HAYES: The other argument on the other side, right, is that and you see this with the Olympics, right? This always gets very fraught in the Olympics, because all kinds of countries participate in the Olympics with all kinds of countries with different regimes doing all kinds of things, right?

And there`s this idea that actually, you know, contrary to what you`re arguing, it should be the opposite that sports particularly things like the Olympics and the Paralympics should be distinguished from the politics of these regimes as a place for people to come together across lines of difference. What do you think of that argument?

ABDUL-JABBAR: Well, I think athletes have something to say. And when they get together and promote something, whatever it is, like in 1984, the United States did not go to the Olympics. And we thought we had good reasons to do that. So, it I think it all depends.

People weren`t getting murdered and killed in the streets by, you know, a modern armed forces. That that -- there`s a big difference between what was happening then, and what`s happening now, you know, what we`re seeing in the streets of the Ukrainian cities is horrific.

HAYES: Do you think the cessation of sports and that sort of just continuation of it knowing that, you know, I mean, FIFA, for instance, is huge deal, right? The entire world follows the World Cup, that that will have reverberations with a populace that will be -- being sent some kind of message that may be outside of what they`re learning from state media.

ABDUL-JABBAR: I think it adds pressure. And all the pressure we can put on Russia to stop this, is necessary, this is something that must end.

So, you know, we have to use the feelings and thoughts of all segments of society and that includes athletes.

HAYES: I want to play something about Alexander Ovechkin who`s a very, very, very acclaimed hockey player in the National Hockey League. He`s from Russia, has been quite a big outspoken supporter of Vladimir Putin through the years, has been asked about to sort of make comments on this.

And, you know, I go back and forth on whether it`s fair to ask athletes to sort of answer for their country and I thought this response from him was interesting and perhaps telling. I`m curious to get your reaction, take a listen to what he said.

(BEGIN VIDEO CLIP)

ALEXANDER OVECHKIN, CAPTAIN, WASHINGTON CAPITALS: I`m Russian, right? Sometimes, like -- it`s something I can`t control. You know, it`s not in my hands. How I say, like, I hope it`s going to end soon and there`s going to be peace in both countries. And you know, I don`t -- I don`t control this one.

(END VIDEO CLIP)

HAYES: Why do you think of that?

ABDUL-JABBAR: Well, I think, you know, Alexander suggested that the NHL deny payment to the Russian hockey players and we can`t punish all -- you know, all Russians for the actions of the government leadership.

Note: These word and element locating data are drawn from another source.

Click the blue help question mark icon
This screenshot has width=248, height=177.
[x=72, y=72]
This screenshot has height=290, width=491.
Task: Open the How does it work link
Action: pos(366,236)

But you know, we can support them in their protests and you know, make it possible for them to be visible and heard. We can do that and I think that will have an effect.

HAYES: Yes, that was Dominik Hasek actually who had recommend the NHL subpoena -- the suspending contract for all Russian players, saying that every athlete represents not only themselves but also the nation they come from.

Kareem Abdul-Jabbar, what a pleasure to have you, Sir. Thank you very much.

[21:00:05]

ABDUL-JABBAR: It was great talking with you.

HAYES: Be well.

That is ALL IN for this week, "THE RACHEL MADDOW" show starts now with Ayman Mohyeldin. Good evening, Ayman.